課題 1: 瀬戸内国際芸術祭の紹介文で、この芸術祭のテーマとして挙げられているのは何ですか？

------

島と溶け合い
心を満たしてくれる
アートな島巡り
岡山県・香川県 瀬戸内国際芸術祭
瀬戸内海に浮かぶ12の島々と2つの港を舞台として、3年に1度開催される現代アートの祭典「瀬戸内国際芸術祭」。船で離島の現代アートを巡る非日常体験が人気を博し、国内外から観光客が訪れる一大イベントとなっている。2022年4月から開催される第5回をより楽しむために、編集部おすすめの現代アートに加えて、旅の拠点としても便利な小豆島の魅力をご紹介。
【春】4月14日(木)〜5月18日(水) 35日間 【夏】8月 5日(金)〜9月4日(日) 31日間 【秋】9月29日(木)〜11月6日(日) 39日間
直島、豊島、女木島、男木島、小豆島、大島、犬島、沙弥島(春のみ)、本島(秋のみ)、高見島(秋のみ)、粟島(秋のみ)、伊吹島(秋のみ)、高松港周辺、宇野港周辺、広域・回遊
世界でも有数の多島美を誇り、古来より大陸文化到達の地として、そして交通の大動脈として栄えた瀬戸内海。しかし、明治時代から急速に進んだ近代化、政治的な分断、戦後の工業化に伴う環境破壊などの要因が重なり、以前の活気が失われつつあった。そんな中、瀬戸内国際芸術祭は、美しい自然と人間が互いに響き合い
豊かさを創造してきた瀬戸内の島々にもう一度活力を取り戻すために始まった。テーマは「海の復権」。世界の一流アーティストが瀬戸内各所の景観や歴史・文化を解釈して創った作品を通じて、学びや気づきを得ることができる。アート作品だけではなく、それを道しるべに辿り着いた島の絶景や島民との出会いを楽しむ旅にしよう。
世界でも有数の多島美を誇り、古来より大陸文化到達の地として、そして交通の大動脈として栄えた瀬戸内海。しかし、明治時代から急速に進んだ近代化、政治的な分断、戦後の工業化に伴う環境破壊などの要因が重なり、以前の活気が失われつつあった。そんな中、瀬戸内国際芸術祭は、美しい自然と人間が互いに響き合い豊かさを創造してきた瀬戸内の島々にもう一度活力を取り戻すために始まった。テーマは「海の復権」。世界の一流アーティストが瀬戸内各所の景観や歴史・文化を解釈して創った作品を通じて、学びや気づきを得ることができる。アート作品だけではなく、それを道しるべに辿り着いた島の絶景や島民との出会いを楽しむ旅にしよう。

------

課題 2: エントリのうち、「620x384 pixels. Task: Select」を含む行から始まりエントリの最終行で終わる部分を、両端の行も含めてそのまま書き写してください。

------

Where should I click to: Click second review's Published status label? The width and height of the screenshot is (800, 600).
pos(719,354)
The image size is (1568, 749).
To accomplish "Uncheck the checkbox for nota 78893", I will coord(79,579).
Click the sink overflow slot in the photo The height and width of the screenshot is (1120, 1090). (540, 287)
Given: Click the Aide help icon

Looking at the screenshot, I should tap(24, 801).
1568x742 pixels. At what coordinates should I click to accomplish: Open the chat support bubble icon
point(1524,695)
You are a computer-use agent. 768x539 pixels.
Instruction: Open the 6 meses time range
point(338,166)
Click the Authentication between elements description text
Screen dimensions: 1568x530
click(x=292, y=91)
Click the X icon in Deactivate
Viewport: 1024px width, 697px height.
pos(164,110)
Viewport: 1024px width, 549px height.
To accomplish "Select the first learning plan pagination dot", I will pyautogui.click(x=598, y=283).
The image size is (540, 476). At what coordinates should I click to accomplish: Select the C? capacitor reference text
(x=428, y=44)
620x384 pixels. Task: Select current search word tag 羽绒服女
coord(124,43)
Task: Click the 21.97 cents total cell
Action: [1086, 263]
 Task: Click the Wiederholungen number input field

------

解答 1: 「海の復権」です。

解答 2:
620x384 pixels. Task: Select current search word tag 羽绒服女
coord(124,43)
Task: Click the 21.97 cents total cell
Action: [1086, 263]
 Task: Click the Wiederholungen number input field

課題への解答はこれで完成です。